Der Riese soll wie Zwerge klein,
Der Zwerg so groß wie Riesen sein.

Verbessern wir der Schöpfung Fehler:
Hinfort soll Gleichheit sein auf Erden,
Die Berge sollen tief wie Täler,
Die Täler hoch wie Berge werden.

Was groß ist, soll sich nun verkleinern,
Besonders sich verallgemeinern,
Die Klugheit soll der Dummheit weichen,
Der Diamant dem Kiesel gleichen,

Und wenn das alles ist geschehn,
Ruft mich – das Wunder möcht’ ich sehn!

Friedrich von Bodenstedt

Allen Lesern ins Stammbuch (31)

Die Frau: „Arbeiten Sie hier?“
Der Buchhändler: „Ja, mehr oder weniger, meist weniger.“
„Sie, haben Sie eventuell Bücher von diesem … äh … Hölderlin?“
„Ja, schon.
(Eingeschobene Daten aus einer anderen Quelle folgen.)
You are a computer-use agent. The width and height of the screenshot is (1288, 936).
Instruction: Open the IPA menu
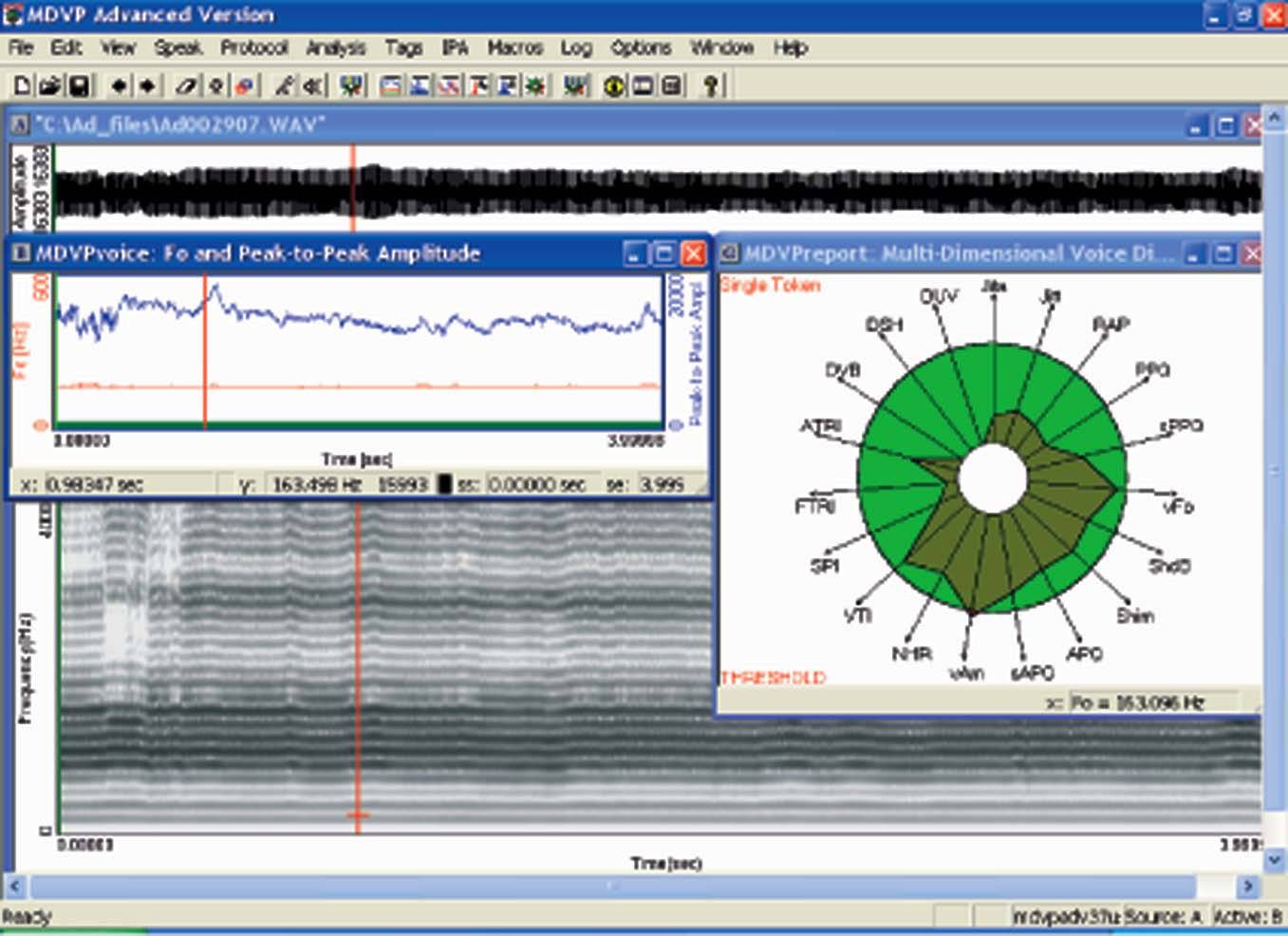455,47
Hier zum Beispiel eine Gedichtausgabe, sehr gut kommentiert.“
„Nein, Gedichte nicht um Gottes Willen, haben Sie nicht so kleine Geschichten?“
„Kleine Geschichten hat er nicht verfaßt.“
„Ach so, ja was denn?“
„Einen Briefroman mit dem Titel Hyperion.“
„Ist der spannend?“
„So würde ich das nicht sagen.“
„Was hat er denn Lesbares geschrieben, für abends vor dem Einschlafen?“
„Meines Wissens nichts.“
„Ja, er muß doch was geschrieben haben, sonst würde er doch nicht im Reiseführer stehen.“
„Ein Trauerspiel in fünf Akten über Empedokles.“
„Über was?“
„Empedokles war ein griechischer Philosoph, der sich aus Verzweiflung in den Ätna stürzte.“
„Naja, und wenn ichs mal in einer anderen Buchhandlung versuche?“
„Das können Sie machen, versuchen kostet nichts.“
„Und wo ist die nächste Buchhandlung?“

(Ein wahrhaftiger Dialog aus dem Erlebnisbereich einer Tübinger Buchhandlung.)